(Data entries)
○ ○ ○ ○ ○
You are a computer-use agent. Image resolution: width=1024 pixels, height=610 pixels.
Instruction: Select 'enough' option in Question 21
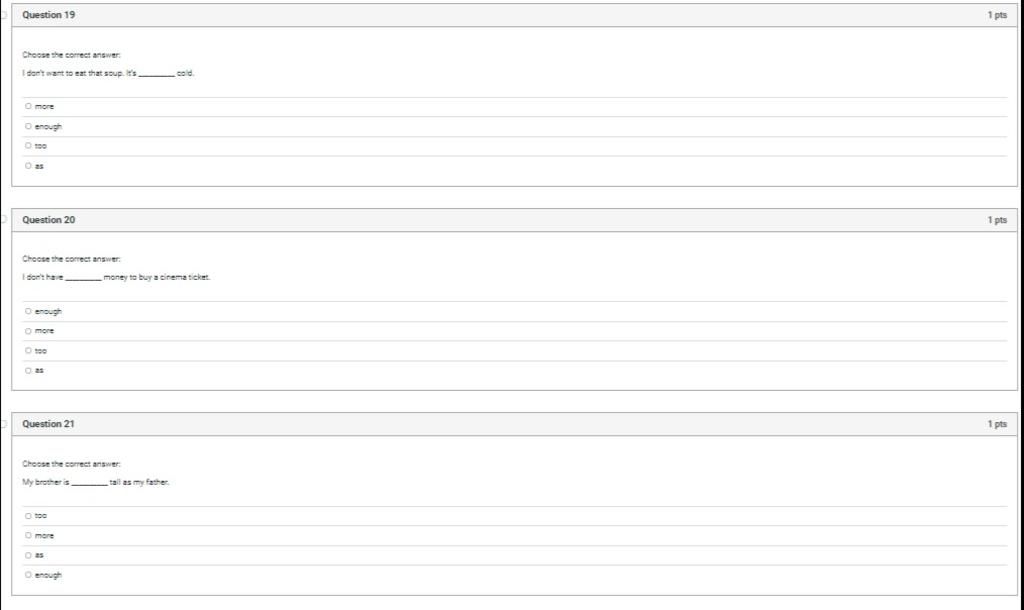[x=28, y=575]
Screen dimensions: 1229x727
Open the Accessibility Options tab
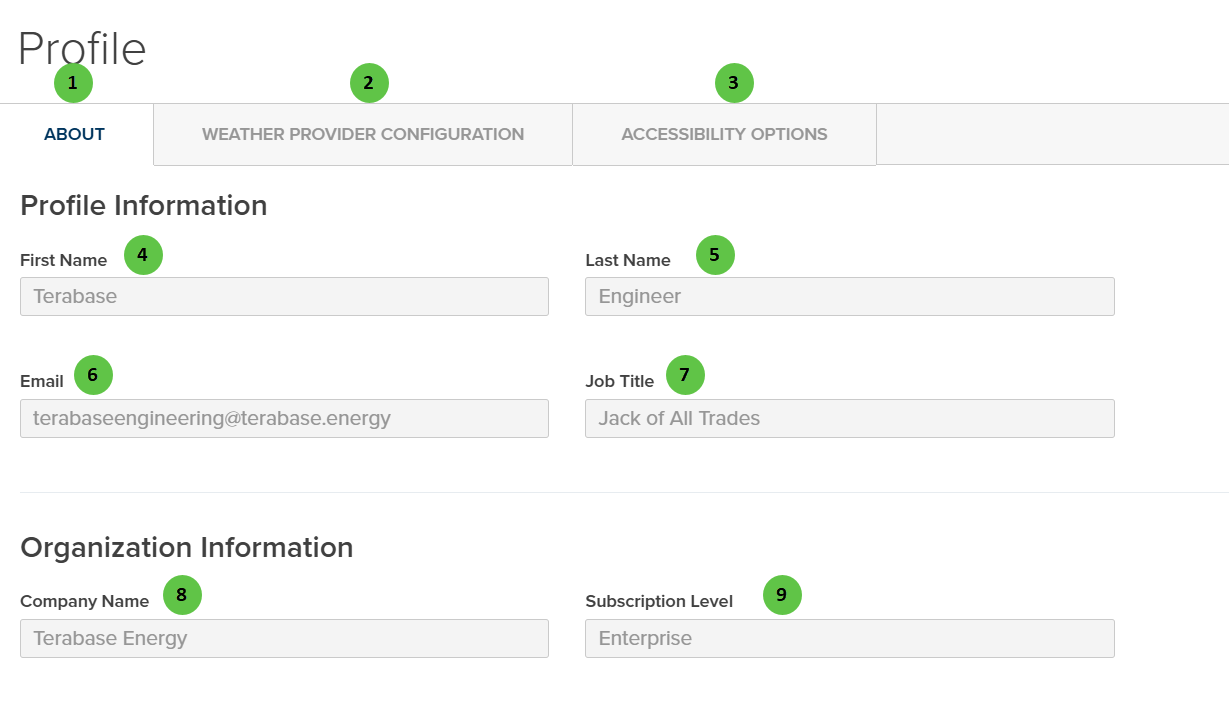[x=724, y=134]
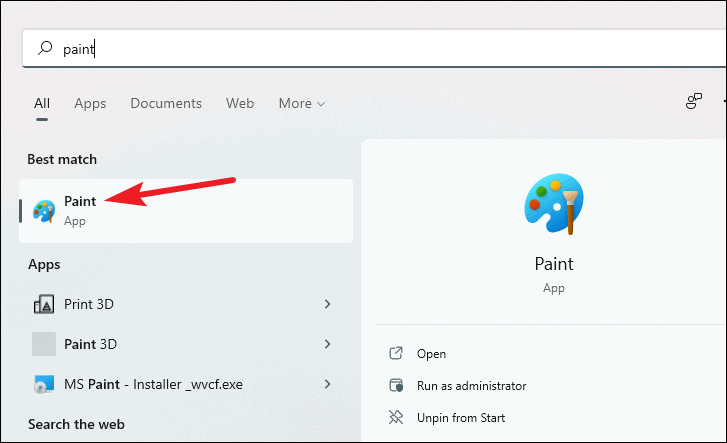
○ ○ ○ ○ ○
ABOUT THIS EXERCISE:
Output each record above exactly as written. Skip any pictures.

SOLUTION TO THIS TASK:
You are a computer-use agent. Image resolution: width=1024 pixels, height=610 pixels.
Instruction: Select 'enough' option in Question 21
[x=28, y=575]
Screen dimensions: 1229x727
Open the Accessibility Options tab
[x=724, y=134]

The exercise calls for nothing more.